And from its modern beginnings 70 years ago, computer science has been concerned with trying to automate whatever can be automated – in other words, with delegating the task of delegating. This is the branch known as Artificial Intelligence. We have intelligent machines which can command other machines, and manage and control them in the same way that humans could. But not all bilateral relationships between machines are those of commander-and-subordinate. More often, in distributed networks machines are peers of one another, intelligent and autonomous (to varying degrees). Thus, commanding is useless – persuasion is what is needed for one intelligent machine to ensure that another machine does what the first desires. And so, as one would expect in a science of delegation, computational argumentation arises as an important area of study.
Strategic Progamming
Over the last 40-odd years, a branch of Artificial Intelligence called AI Planning has developed. One way to view Planning is as automated computer programming:
- Write a program that takes as input an initial state, a final state (“a goal”), and a collection of possible atomic actions, and produces as output another computer programme comprising a combination of the actions (“a plan”) guaranteed to take us from the initial state to the final state.

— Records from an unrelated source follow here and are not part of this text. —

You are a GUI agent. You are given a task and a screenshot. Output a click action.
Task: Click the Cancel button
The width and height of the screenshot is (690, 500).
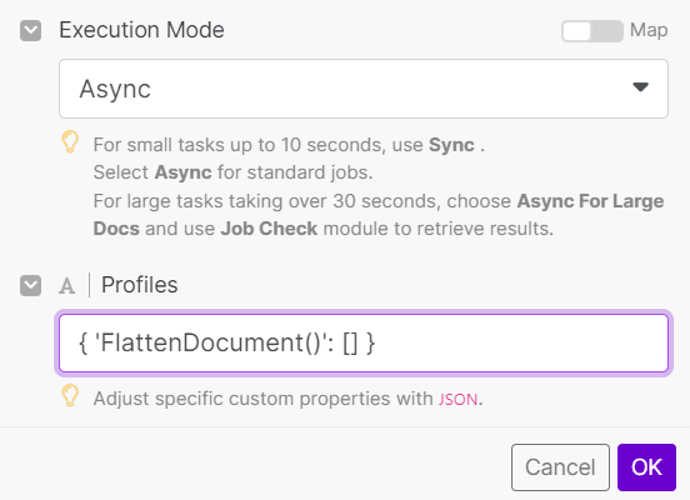pyautogui.click(x=560, y=467)
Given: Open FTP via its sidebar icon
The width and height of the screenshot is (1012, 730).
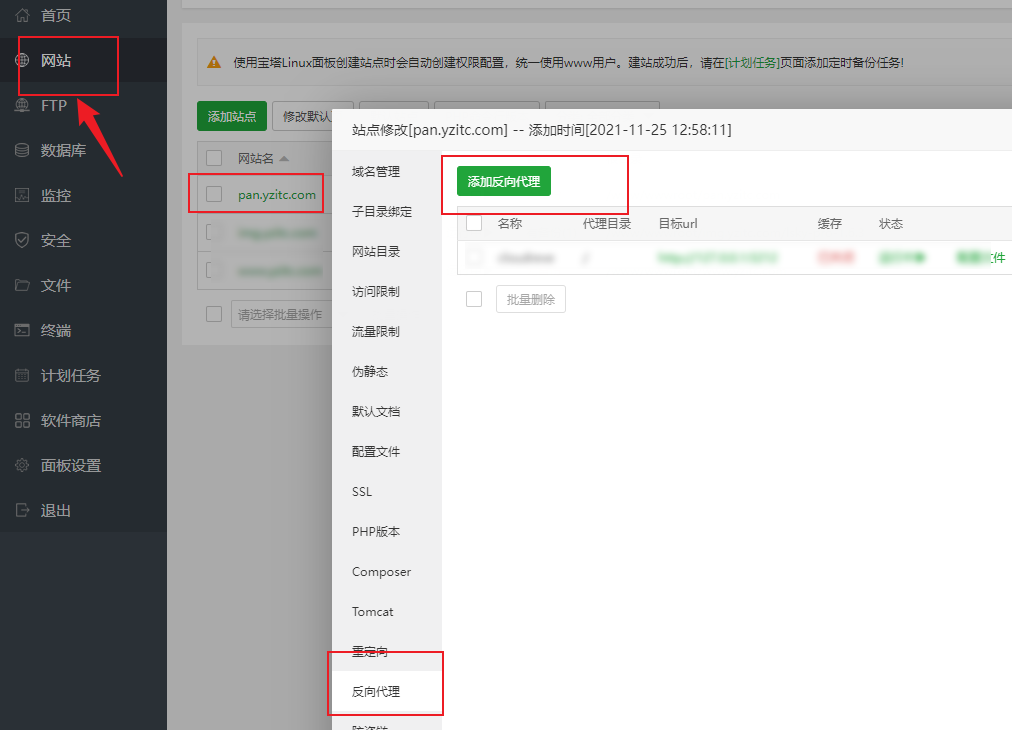Looking at the screenshot, I should [x=22, y=106].
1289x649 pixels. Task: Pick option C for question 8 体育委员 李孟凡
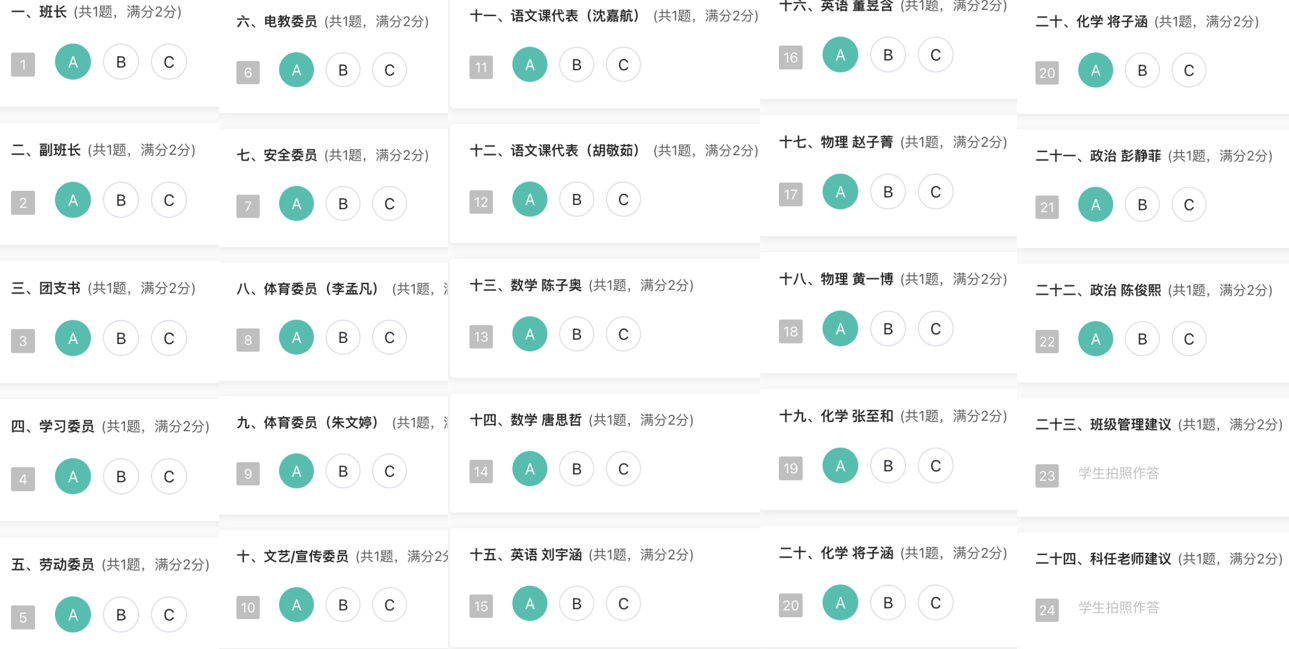click(389, 338)
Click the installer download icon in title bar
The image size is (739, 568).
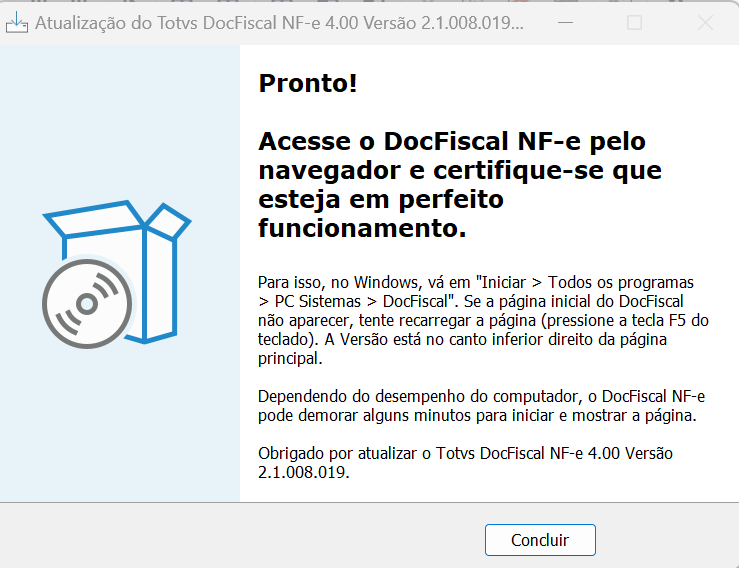click(x=16, y=23)
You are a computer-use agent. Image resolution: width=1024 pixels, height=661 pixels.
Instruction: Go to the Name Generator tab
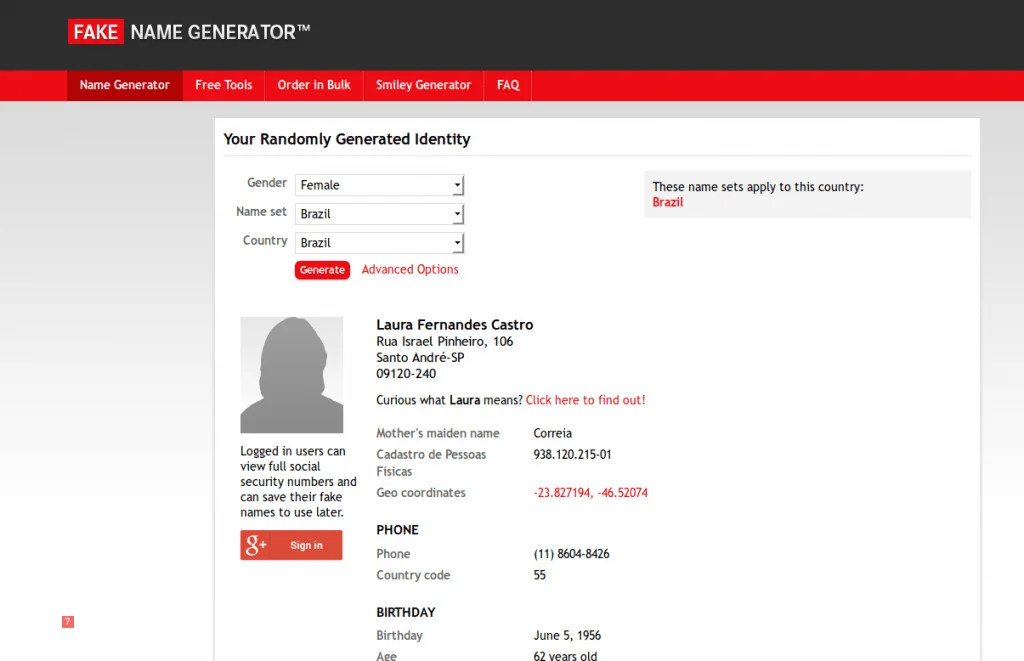click(x=125, y=85)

A prototypical example is robot motion: Given an initial position (e.g., here), a means of locomotion (e.g., the robot can walk), and a desired end-position (e.g., over there), AI Planning seeks to empower the robot to develop a plan to walk from here to over there. If some or all the actions are non-deterministic, or if there are other possibly intervening effects in the world, then the “guaranteed” modality may be replaced by a “likely” modality.
Another way to view Planning is in contrast to Scheduling:
- Scheduling is the orderly arrangement of a collection of tasks guranteed to achieve some goal from some initial state, when we know in advance the initial state, the goal state, and the tasks.
- Planning is the identification and orderly arrangement of tasks guranteed to achieve some goal from some initial state, when we know in advance the initial state, the goal state, but we don’t yet know the tasks; we only know in advance the atomic actions from which tasks may be constructed.
Relating these ideas to my business experience, I realized that a large swathe of complex planning activities in large companies involves something at a higher level of abstraction. Henry Mintzberg called these activities “Strategic Programming”
- Strategic Programming is the identification and priorization of a finite collection of programs or plans, given an initial state, a set of desirable end-states or objectives (possibly conflicting). A program comprises an ordered collection of tasks, and these tasks and their ordering we may or may not know in advance.
Examples abound in complex business domains. You wake up one morning to find yourself the owner of a national mobile telecommunications licence, and with funds to launch a network. You have to buy the necessary equipment and deploy and connect it, in order to provide your new mobile network. Your first decision is where to provide coverage: you could aim to provide nationwide coverage, and not open your service to the public until the network has been installed and connected nationwide. This is the strategy Orange adopted when launching PCS services in mainland Britain in 1994. One downside of waiting till you’ve covered the nation before selling any service to customers is that revenues are delayed.
Another downside is that a competitor may launch service before you, and that happened to Orange: Mercury One2One (as it then was) offered service to the public in 1993, when they had only covered the area around London. The upside of that strategy for One2One was early revenues. The downside was that customers could not use their phones outside the island of coverage, essentially inside the M25 ring-road. For some customer segments, wide-area or nationwide coverage may not be very important, so an early launch may be appropriate if those customer segments are being targeted. But an early launch won’t help customers who need wider-area coverage, and – unless marketing communications are handled carefully – the early launch may position the network operator in the minds of such customers as permanently providing inadequate service. The expectations of both current target customers and customers who are not currently targets need to be explicitly managed to avoid such mis-perceptions.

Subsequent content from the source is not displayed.